Target pointing data >>
----------

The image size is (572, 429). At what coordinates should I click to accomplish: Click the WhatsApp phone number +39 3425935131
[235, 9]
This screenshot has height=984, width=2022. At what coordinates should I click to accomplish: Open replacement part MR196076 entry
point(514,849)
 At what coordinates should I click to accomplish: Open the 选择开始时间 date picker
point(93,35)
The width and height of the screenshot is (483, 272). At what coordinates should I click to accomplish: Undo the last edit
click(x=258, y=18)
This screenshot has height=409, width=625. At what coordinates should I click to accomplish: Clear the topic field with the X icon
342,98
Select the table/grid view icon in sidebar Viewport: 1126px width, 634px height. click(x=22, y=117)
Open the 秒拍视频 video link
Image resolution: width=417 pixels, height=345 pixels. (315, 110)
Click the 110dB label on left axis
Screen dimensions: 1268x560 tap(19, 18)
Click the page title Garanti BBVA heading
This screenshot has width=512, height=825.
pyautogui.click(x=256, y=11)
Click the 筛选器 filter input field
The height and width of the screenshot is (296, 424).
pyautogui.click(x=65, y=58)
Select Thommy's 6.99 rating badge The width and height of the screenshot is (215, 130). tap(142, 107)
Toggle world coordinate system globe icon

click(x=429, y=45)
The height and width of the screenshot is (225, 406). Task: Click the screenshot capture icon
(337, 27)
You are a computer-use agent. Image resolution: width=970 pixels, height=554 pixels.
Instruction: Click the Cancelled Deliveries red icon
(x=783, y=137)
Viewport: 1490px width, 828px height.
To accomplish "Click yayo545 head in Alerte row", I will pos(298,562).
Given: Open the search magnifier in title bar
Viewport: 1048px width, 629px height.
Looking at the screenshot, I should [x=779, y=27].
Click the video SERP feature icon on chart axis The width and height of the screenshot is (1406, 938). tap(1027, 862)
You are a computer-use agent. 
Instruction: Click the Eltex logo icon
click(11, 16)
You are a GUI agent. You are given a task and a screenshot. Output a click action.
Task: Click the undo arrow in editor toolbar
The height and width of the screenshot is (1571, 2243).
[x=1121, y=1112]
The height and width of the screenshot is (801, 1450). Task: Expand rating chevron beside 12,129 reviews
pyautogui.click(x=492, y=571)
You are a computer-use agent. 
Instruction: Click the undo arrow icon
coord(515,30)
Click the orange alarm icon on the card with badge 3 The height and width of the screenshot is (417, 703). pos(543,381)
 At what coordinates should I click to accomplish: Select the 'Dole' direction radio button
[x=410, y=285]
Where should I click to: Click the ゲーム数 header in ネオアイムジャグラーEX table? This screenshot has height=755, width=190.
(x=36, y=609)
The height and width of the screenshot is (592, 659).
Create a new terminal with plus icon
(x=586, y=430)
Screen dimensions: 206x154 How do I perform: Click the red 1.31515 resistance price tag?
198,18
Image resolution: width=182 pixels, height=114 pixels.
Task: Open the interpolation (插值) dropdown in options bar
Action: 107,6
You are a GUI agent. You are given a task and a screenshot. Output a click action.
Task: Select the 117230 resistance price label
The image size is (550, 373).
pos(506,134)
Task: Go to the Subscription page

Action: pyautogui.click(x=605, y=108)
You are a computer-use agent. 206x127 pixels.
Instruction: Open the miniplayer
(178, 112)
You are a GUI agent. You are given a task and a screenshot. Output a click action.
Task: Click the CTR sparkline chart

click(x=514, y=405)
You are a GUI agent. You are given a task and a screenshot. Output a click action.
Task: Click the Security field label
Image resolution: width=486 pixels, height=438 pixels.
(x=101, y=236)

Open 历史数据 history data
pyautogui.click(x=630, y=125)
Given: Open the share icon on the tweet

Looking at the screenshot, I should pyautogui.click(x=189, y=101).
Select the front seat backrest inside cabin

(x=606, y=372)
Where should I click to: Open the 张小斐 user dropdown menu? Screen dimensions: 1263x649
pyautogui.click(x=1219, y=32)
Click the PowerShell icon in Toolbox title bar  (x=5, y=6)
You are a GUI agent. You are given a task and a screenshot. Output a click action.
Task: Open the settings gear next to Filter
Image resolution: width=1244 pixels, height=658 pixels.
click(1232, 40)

----------

TASK >> Repeat every line of the listing above word for word.

FINAL ANSWER >>
The image size is (572, 429). At what coordinates should I click to accomplish: Click the WhatsApp phone number +39 3425935131
[235, 9]
This screenshot has height=984, width=2022. At what coordinates should I click to accomplish: Open replacement part MR196076 entry
point(514,849)
 At what coordinates should I click to accomplish: Open the 选择开始时间 date picker
point(93,35)
The width and height of the screenshot is (483, 272). At what coordinates should I click to accomplish: Undo the last edit
click(x=258, y=18)
This screenshot has height=409, width=625. At what coordinates should I click to accomplish: Clear the topic field with the X icon
342,98
Select the table/grid view icon in sidebar Viewport: 1126px width, 634px height. click(x=22, y=117)
Open the 秒拍视频 video link
Image resolution: width=417 pixels, height=345 pixels. (315, 110)
Click the 110dB label on left axis
Screen dimensions: 1268x560 tap(19, 18)
Click the page title Garanti BBVA heading
This screenshot has width=512, height=825.
pyautogui.click(x=256, y=11)
Click the 筛选器 filter input field
The height and width of the screenshot is (296, 424).
pyautogui.click(x=65, y=58)
Select Thommy's 6.99 rating badge The width and height of the screenshot is (215, 130). tap(142, 107)
Toggle world coordinate system globe icon

click(x=429, y=45)
The height and width of the screenshot is (225, 406). Task: Click the screenshot capture icon
(337, 27)
You are a computer-use agent. Image resolution: width=970 pixels, height=554 pixels.
Instruction: Click the Cancelled Deliveries red icon
(x=783, y=137)
Viewport: 1490px width, 828px height.
To accomplish "Click yayo545 head in Alerte row", I will pos(298,562).
Given: Open the search magnifier in title bar
Viewport: 1048px width, 629px height.
Looking at the screenshot, I should [x=779, y=27].
Click the video SERP feature icon on chart axis The width and height of the screenshot is (1406, 938). tap(1027, 862)
You are a computer-use agent. 
Instruction: Click the Eltex logo icon
click(11, 16)
You are a GUI agent. You are given a task and a screenshot. Output a click action.
Task: Click the undo arrow in editor toolbar
The height and width of the screenshot is (1571, 2243).
[x=1121, y=1112]
The height and width of the screenshot is (801, 1450). Task: Expand rating chevron beside 12,129 reviews
pyautogui.click(x=492, y=571)
You are a computer-use agent. 
Instruction: Click the undo arrow icon
coord(515,30)
Click the orange alarm icon on the card with badge 3 The height and width of the screenshot is (417, 703). pos(543,381)
 At what coordinates should I click to accomplish: Select the 'Dole' direction radio button
[x=410, y=285]
Where should I click to: Click the ゲーム数 header in ネオアイムジャグラーEX table? This screenshot has height=755, width=190.
(x=36, y=609)
The height and width of the screenshot is (592, 659).
Create a new terminal with plus icon
(x=586, y=430)
Screen dimensions: 206x154 How do I perform: Click the red 1.31515 resistance price tag?
198,18
Image resolution: width=182 pixels, height=114 pixels.
Task: Open the interpolation (插值) dropdown in options bar
Action: 107,6
You are a GUI agent. You are given a task and a screenshot. Output a click action.
Task: Select the 117230 resistance price label
The image size is (550, 373).
pos(506,134)
Task: Go to the Subscription page

Action: pyautogui.click(x=605, y=108)
You are a computer-use agent. 206x127 pixels.
Instruction: Open the miniplayer
(178, 112)
You are a GUI agent. You are given a task and a screenshot. Output a click action.
Task: Click the CTR sparkline chart

click(x=514, y=405)
You are a GUI agent. You are given a task and a screenshot. Output a click action.
Task: Click the Security field label
Image resolution: width=486 pixels, height=438 pixels.
(x=101, y=236)

Open 历史数据 history data
pyautogui.click(x=630, y=125)
Given: Open the share icon on the tweet

Looking at the screenshot, I should pyautogui.click(x=189, y=101).
Select the front seat backrest inside cabin

(x=606, y=372)
Where should I click to: Open the 张小斐 user dropdown menu? Screen dimensions: 1263x649
pyautogui.click(x=1219, y=32)
Click the PowerShell icon in Toolbox title bar  (x=5, y=6)
You are a GUI agent. You are given a task and a screenshot. Output a click action.
Task: Open the settings gear next to Filter
Image resolution: width=1244 pixels, height=658 pixels.
click(1232, 40)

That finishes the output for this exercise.